** DATA EXTRACTS **
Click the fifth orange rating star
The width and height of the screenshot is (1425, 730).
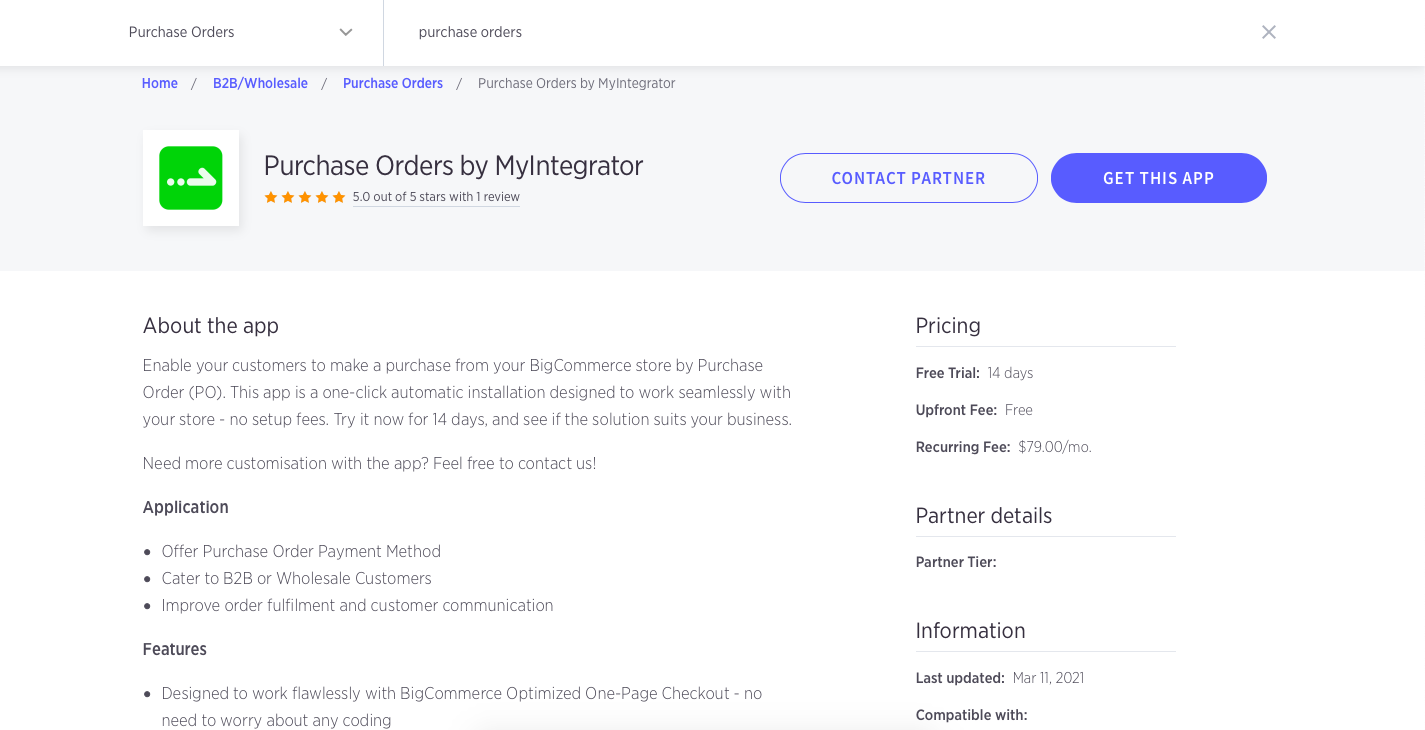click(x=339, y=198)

* * *

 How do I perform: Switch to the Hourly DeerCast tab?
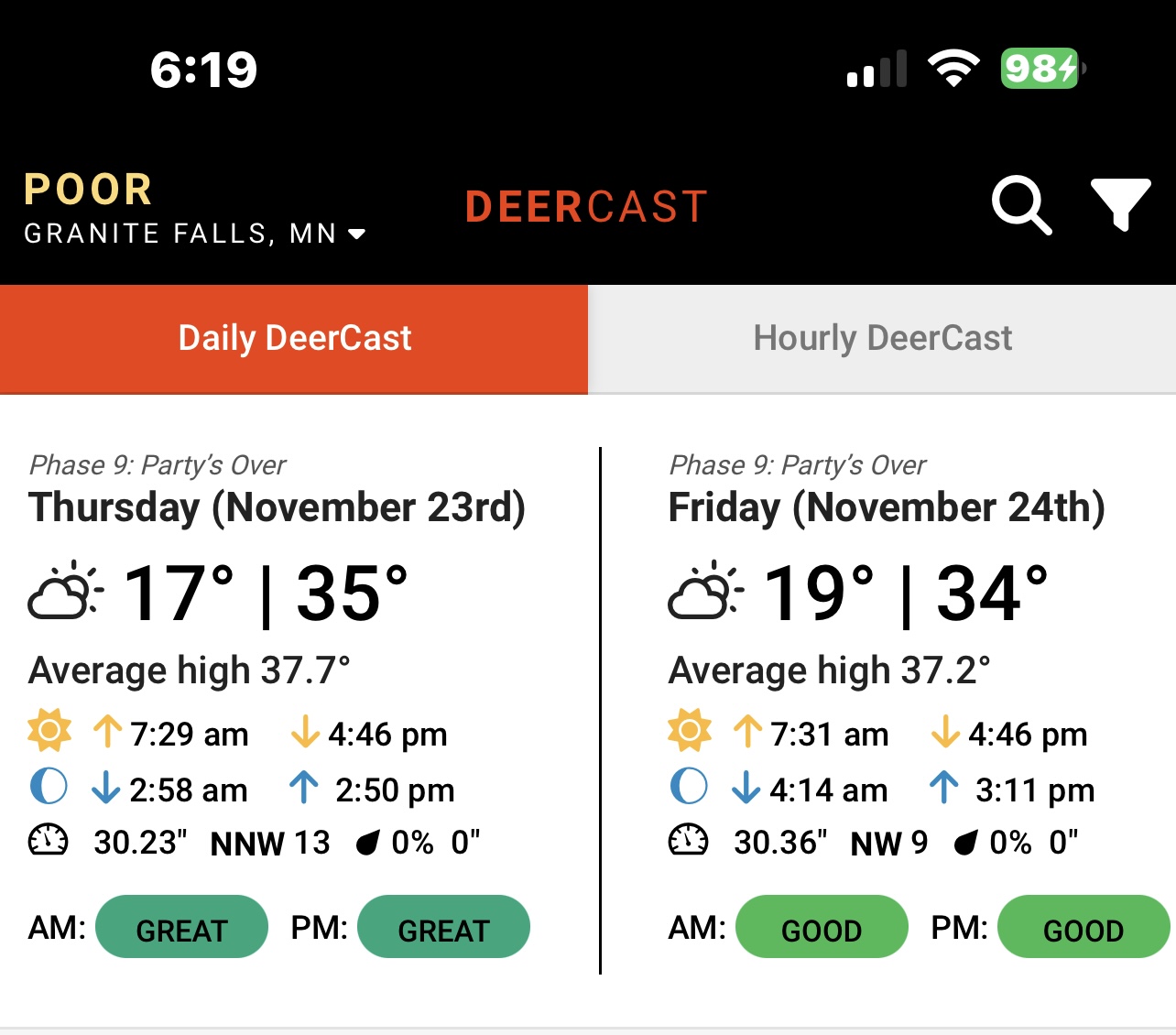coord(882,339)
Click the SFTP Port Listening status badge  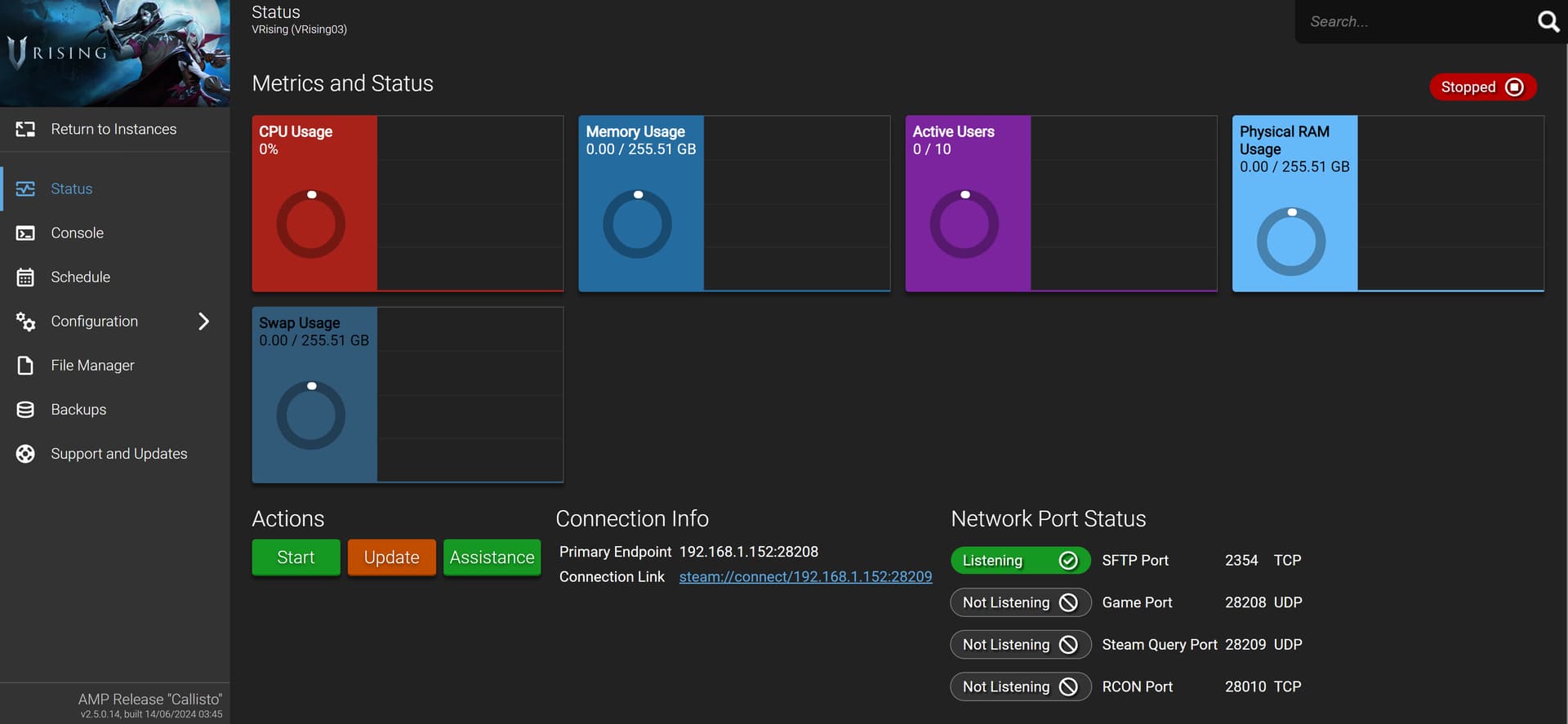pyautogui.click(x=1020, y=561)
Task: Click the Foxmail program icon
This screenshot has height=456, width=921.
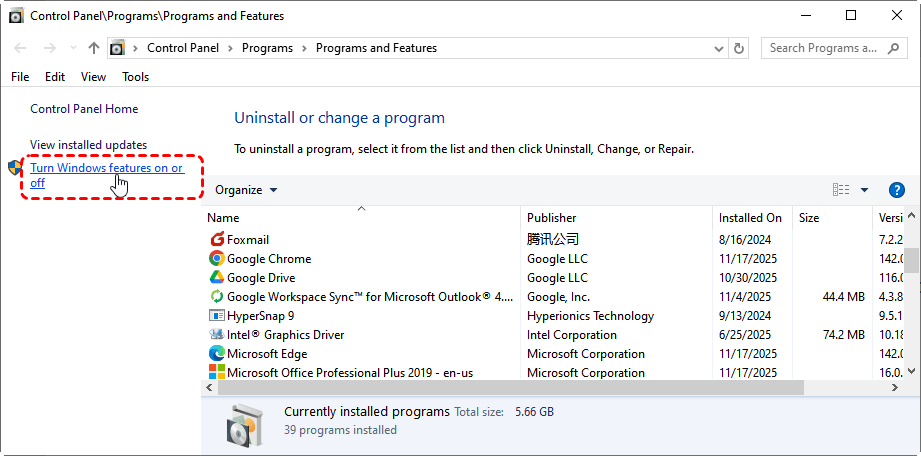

---

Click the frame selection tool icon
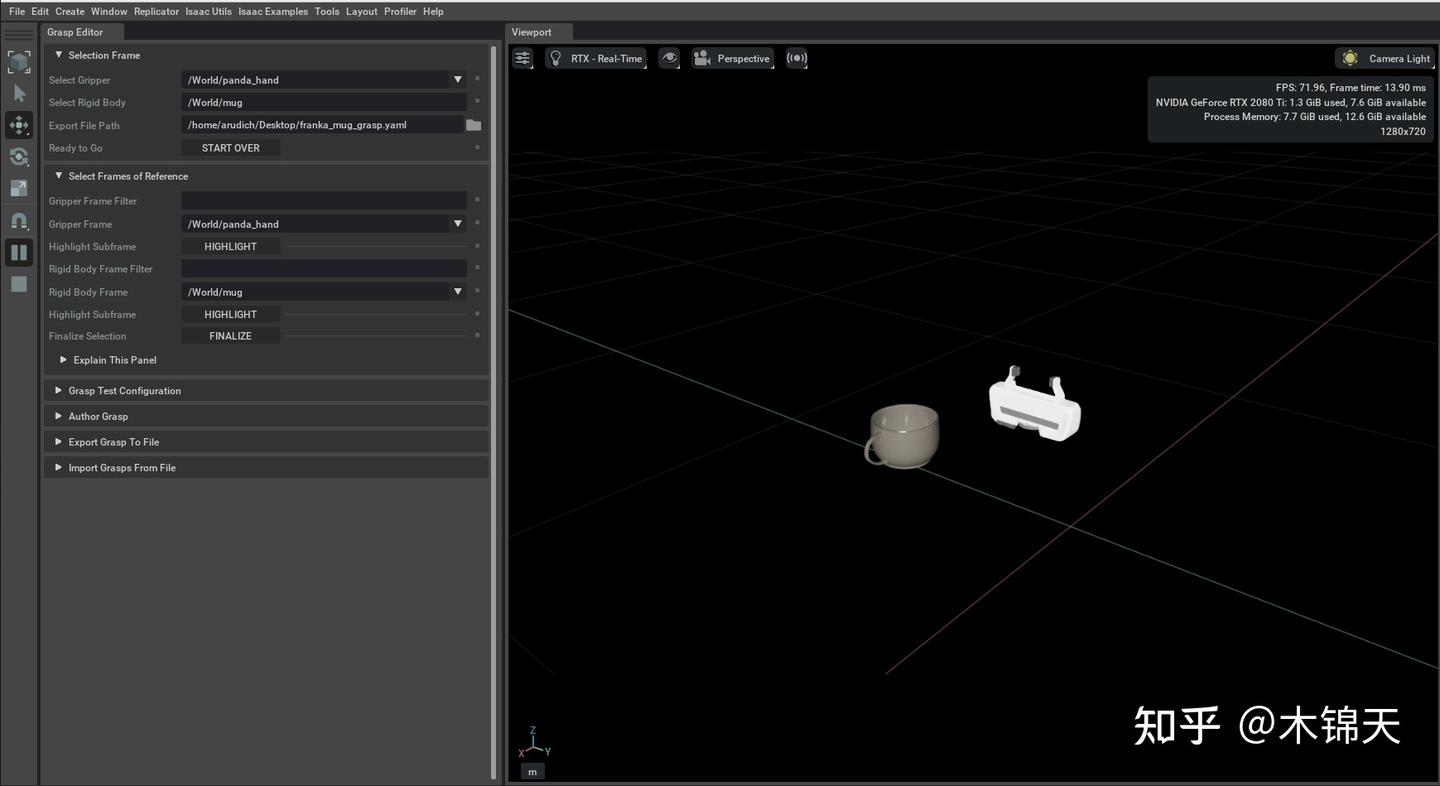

** TASK BRIEF **
Filter the entries and keep only the lines holding "icon".

** EXERCISE SOLUTION **
Task: Click the Foxmail program icon
Click the frame selection tool icon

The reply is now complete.